With the pictures left out, restate exactly the part below that opens with the line containing "The width and height of the screenshot is (934, 431)." and closes with the line containing "Task: Focus the Password input field".

Data provided:
Content starts

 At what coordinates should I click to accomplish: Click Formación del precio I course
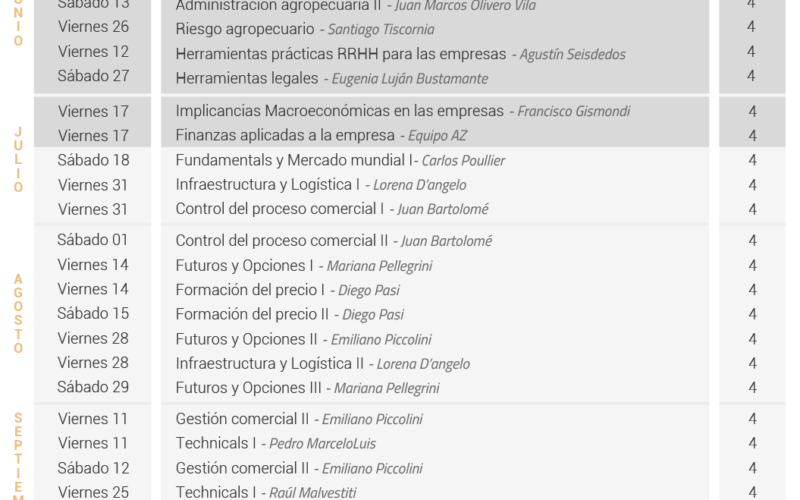click(287, 290)
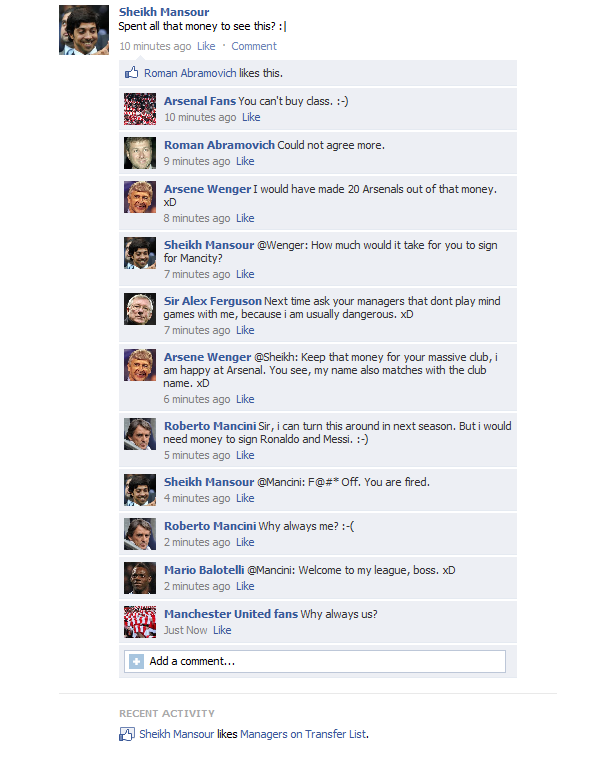This screenshot has width=614, height=762.
Task: Open Sir Alex Ferguson's profile name
Action: click(212, 301)
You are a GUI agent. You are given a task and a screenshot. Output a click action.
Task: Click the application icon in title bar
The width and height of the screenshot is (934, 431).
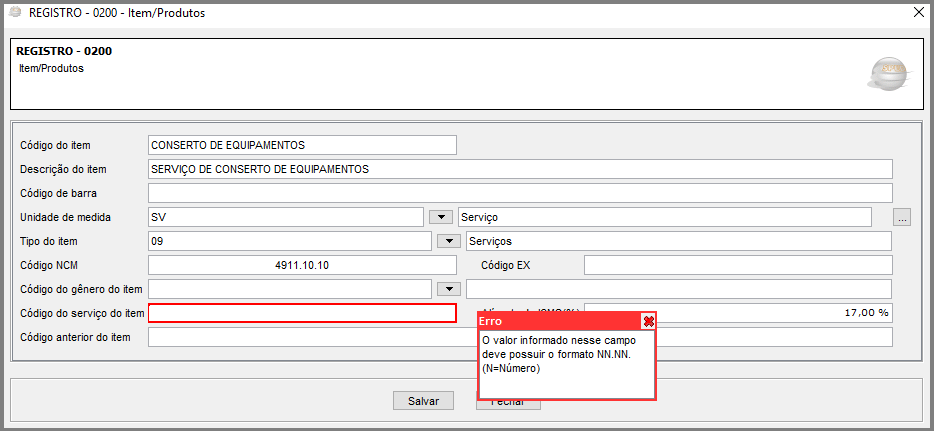[x=14, y=12]
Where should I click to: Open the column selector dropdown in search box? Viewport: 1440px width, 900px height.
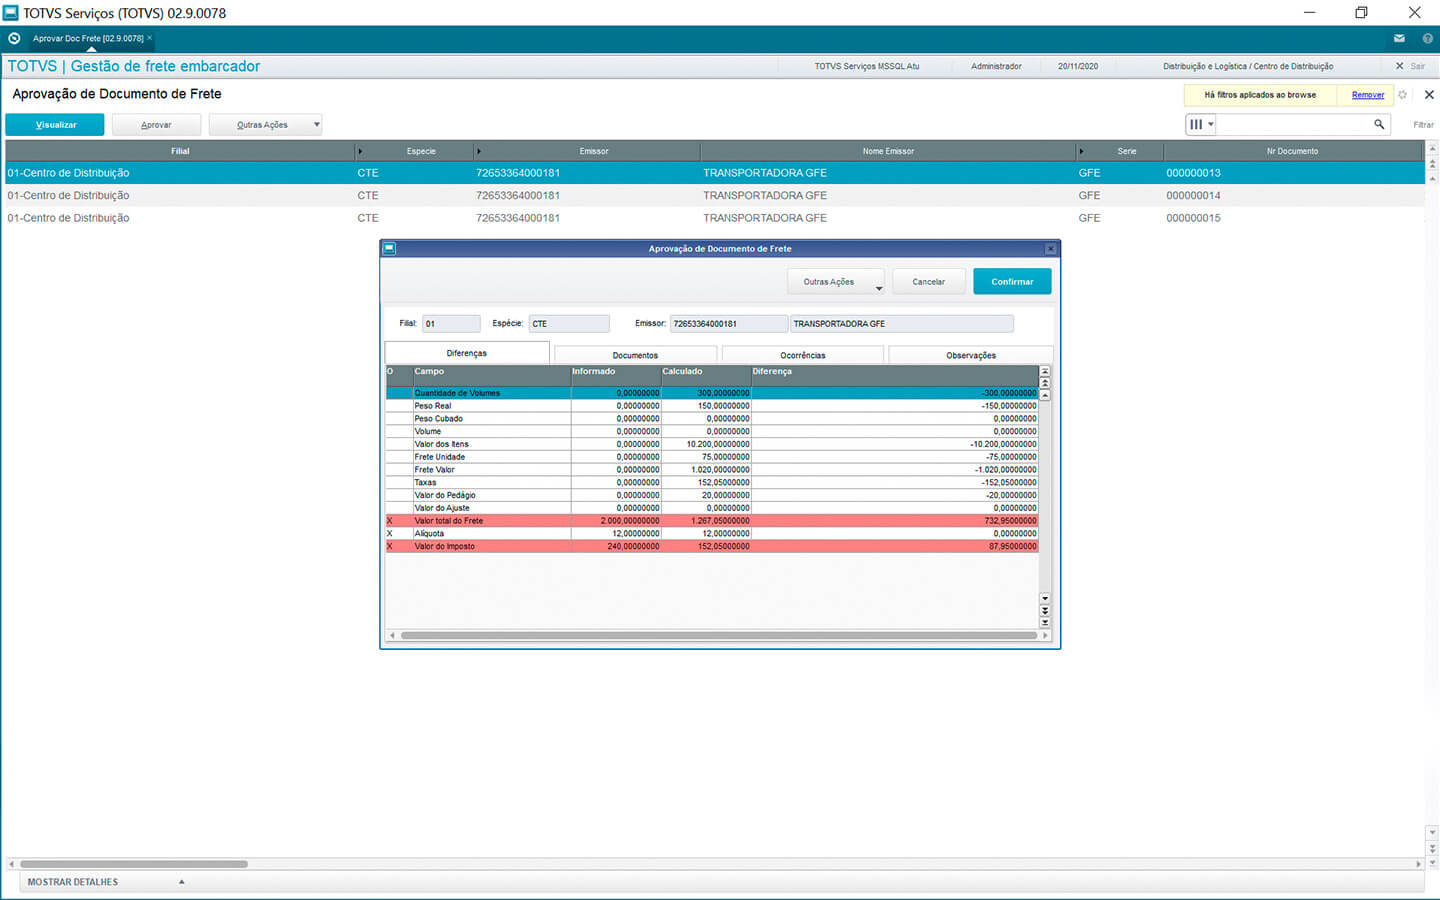1200,125
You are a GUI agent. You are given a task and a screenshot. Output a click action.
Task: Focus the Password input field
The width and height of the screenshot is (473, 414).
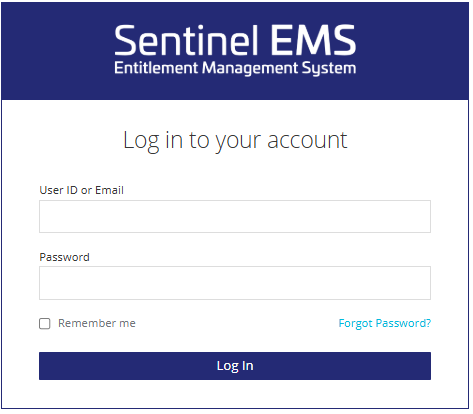coord(235,283)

Content ends

Expected answer:
The width and height of the screenshot is (934, 431).
[x=14, y=12]
Where should I click to: Open the column selector dropdown in search box? Viewport: 1440px width, 900px height.
1200,125
You are a GUI agent. You are given a task and a screenshot. Output a click action.
Task: Focus the Password input field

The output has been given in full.